To paraphrase the whole debate - Scientists4EU are attempting to use the revered and, to non-academics, impenetrable world of science to persuade the UK that they should endorse continued membership of an institution that has: continually promised it will not become a federal entity, yet is hurtling towards becoming one; continually undermined national sovereignty in a piecemeal manner, removing the national right to self governance without once putting the matter to the people in the last forty years; established a law making oligarchy who are obliged by oath not to represent national interest and are just as divorced from the people when it comes to accountability for their actions.
And all this - for the mere matter of influence on 3% of national science funding.
Science is stumbling in to the political arena like a giant oaf, shielded by it's unimpeachable mysticism and launching from its lofty vantage point of unquestionable benevolence (we'll ignore the horrors of the atom bomb and thalidomide - or the idiocy of Piltdown Chicken for that matter - because science can do no wrong). Propelled by the steam of its new era 'D-ream' like rock stardom, it wields its reputation like a blunt instrument, blindly sweeping aside that which detracts from its own aims and ambitions.

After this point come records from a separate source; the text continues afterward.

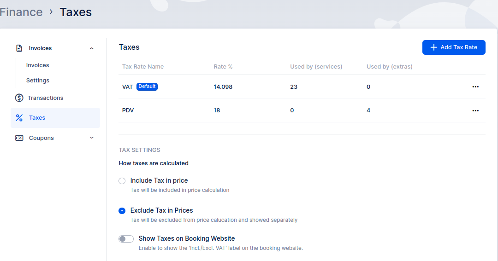Screen dimensions: 498x261
Task: Click the Invoices document icon in sidebar
Action: tap(19, 48)
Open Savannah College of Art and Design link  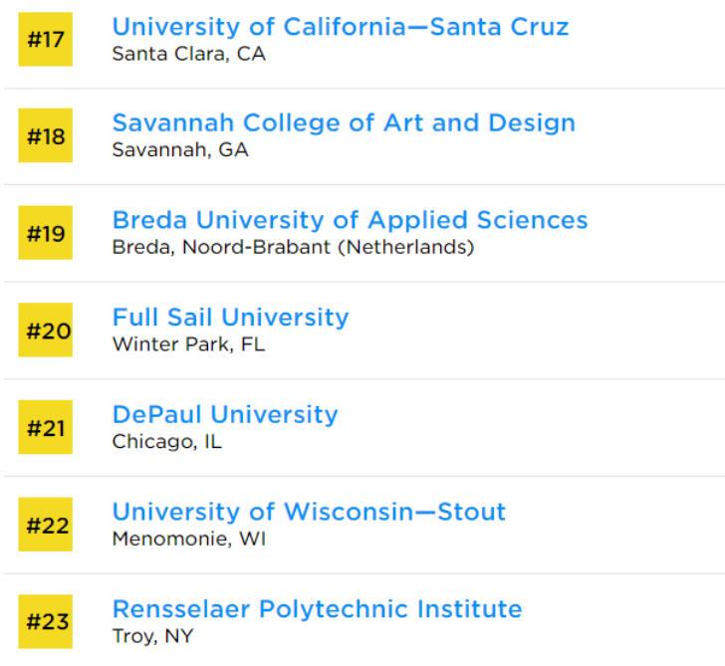[344, 123]
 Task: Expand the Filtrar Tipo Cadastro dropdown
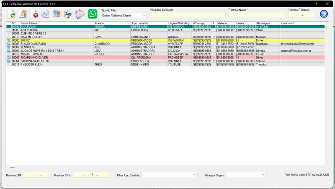170,175
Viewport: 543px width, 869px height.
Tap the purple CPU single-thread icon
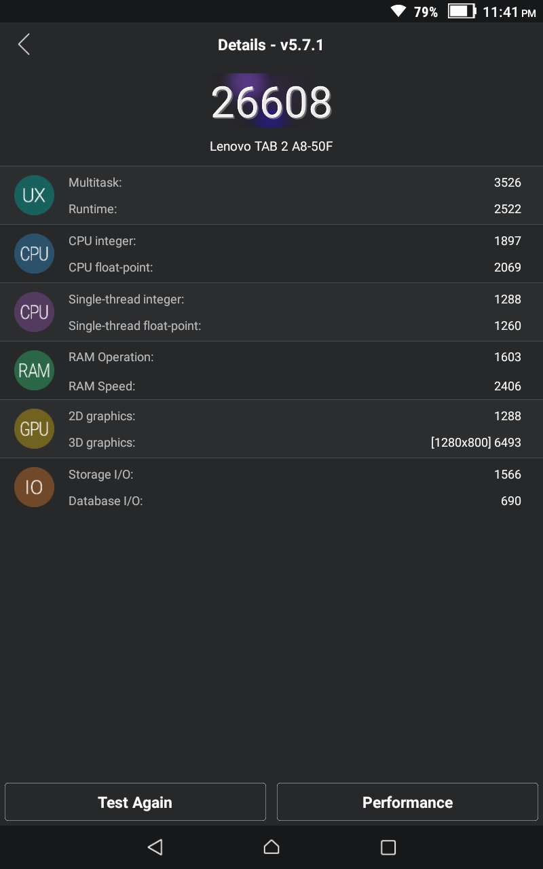(34, 312)
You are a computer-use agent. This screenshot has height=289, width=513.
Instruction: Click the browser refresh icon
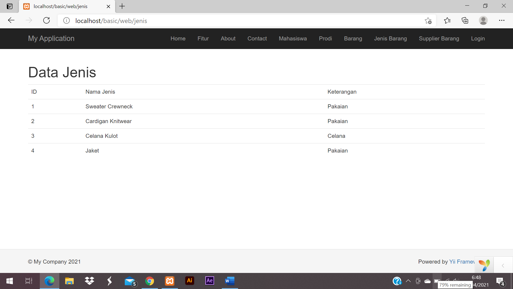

By analogy, if UK science were the sex organ in a body, it wouldn't perceive the harm in getting all the blood it needed to stand to attention to its proudest extent, regardless of whether it robbed the brain of what it required to think straight. They are becoming that insular and self centred in this matter.
Ultimately, the question that cannot be satisfactorily answered by Scientists4EU is this: Why is political union (including the loss of national sovereignty and the dramatic dilution of democracy) necessary for scientific collaboration?
If that question cannot be put to bed, then Scientists4EU are guilty of allowing their once noble profession to be used as a crowbar for the advancement of political federal interests. Probably not something Newton envisaged or something which we, as a nation watching our democracy slip away, should tolerate.